▶ **WHAT YOU WILL DO**: Transcribe every line of the material below word for word, omitting the pictures.

▶ **EXTRACTED DATA**:
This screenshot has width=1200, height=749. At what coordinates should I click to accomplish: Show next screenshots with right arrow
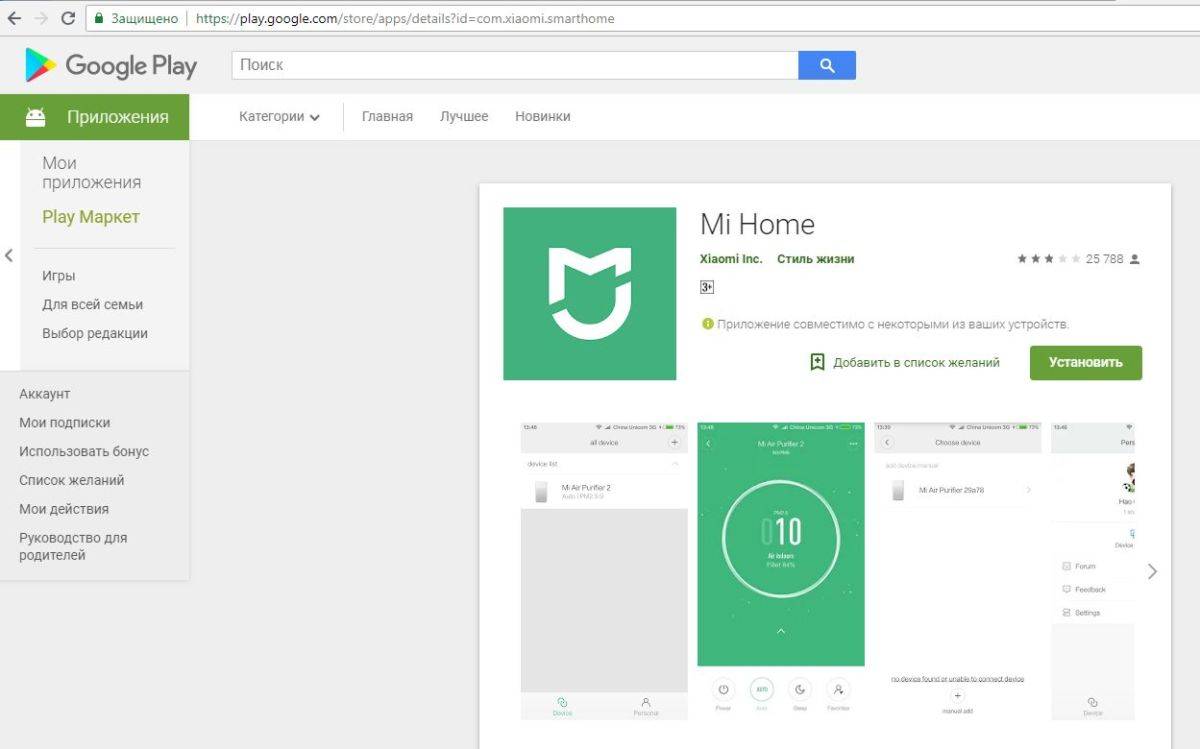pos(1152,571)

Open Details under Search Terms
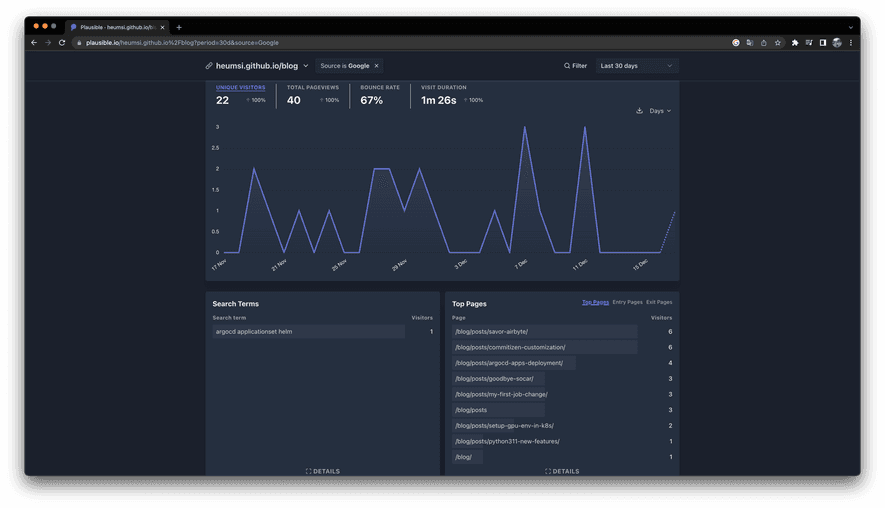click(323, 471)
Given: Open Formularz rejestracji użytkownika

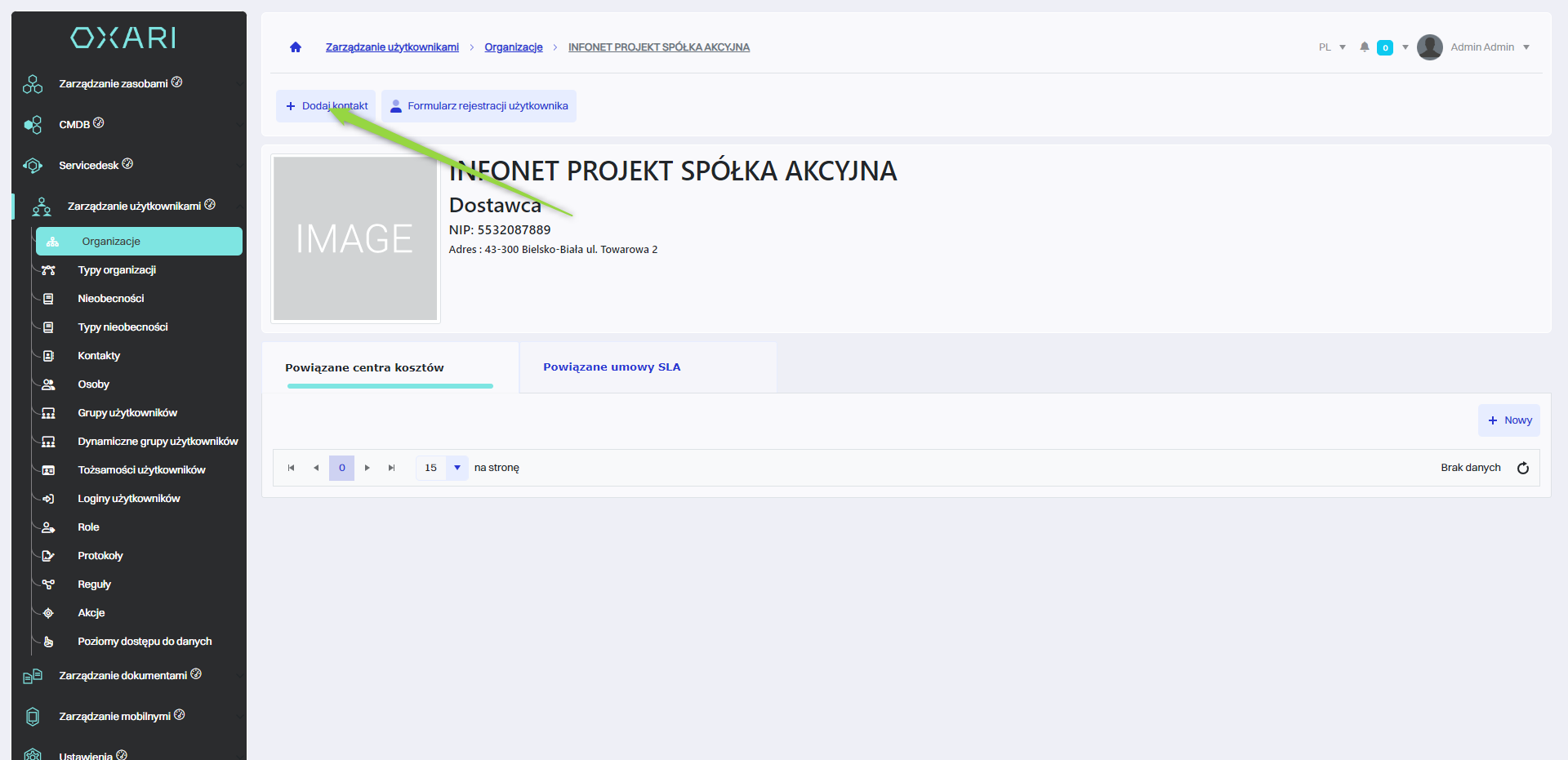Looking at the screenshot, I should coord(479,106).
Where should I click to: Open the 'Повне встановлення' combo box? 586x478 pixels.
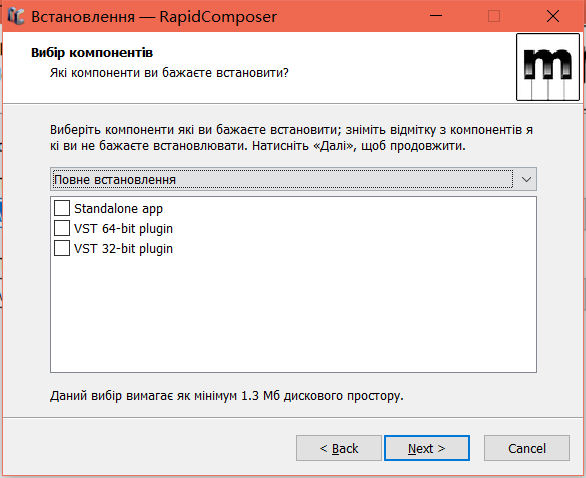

▶ **OUTPUT FOR THIS EXERCISE**:
This screenshot has width=1200, height=749. At what coordinates should I click to accomplish: Show next screenshots with right arrow
pos(1152,571)

Open Details under Search Terms
click(323, 471)
Given: Open Formularz rejestracji użytkownika

Looking at the screenshot, I should coord(479,106).
Where should I click to: Open the 'Повне встановлення' combo box? 586x478 pixels.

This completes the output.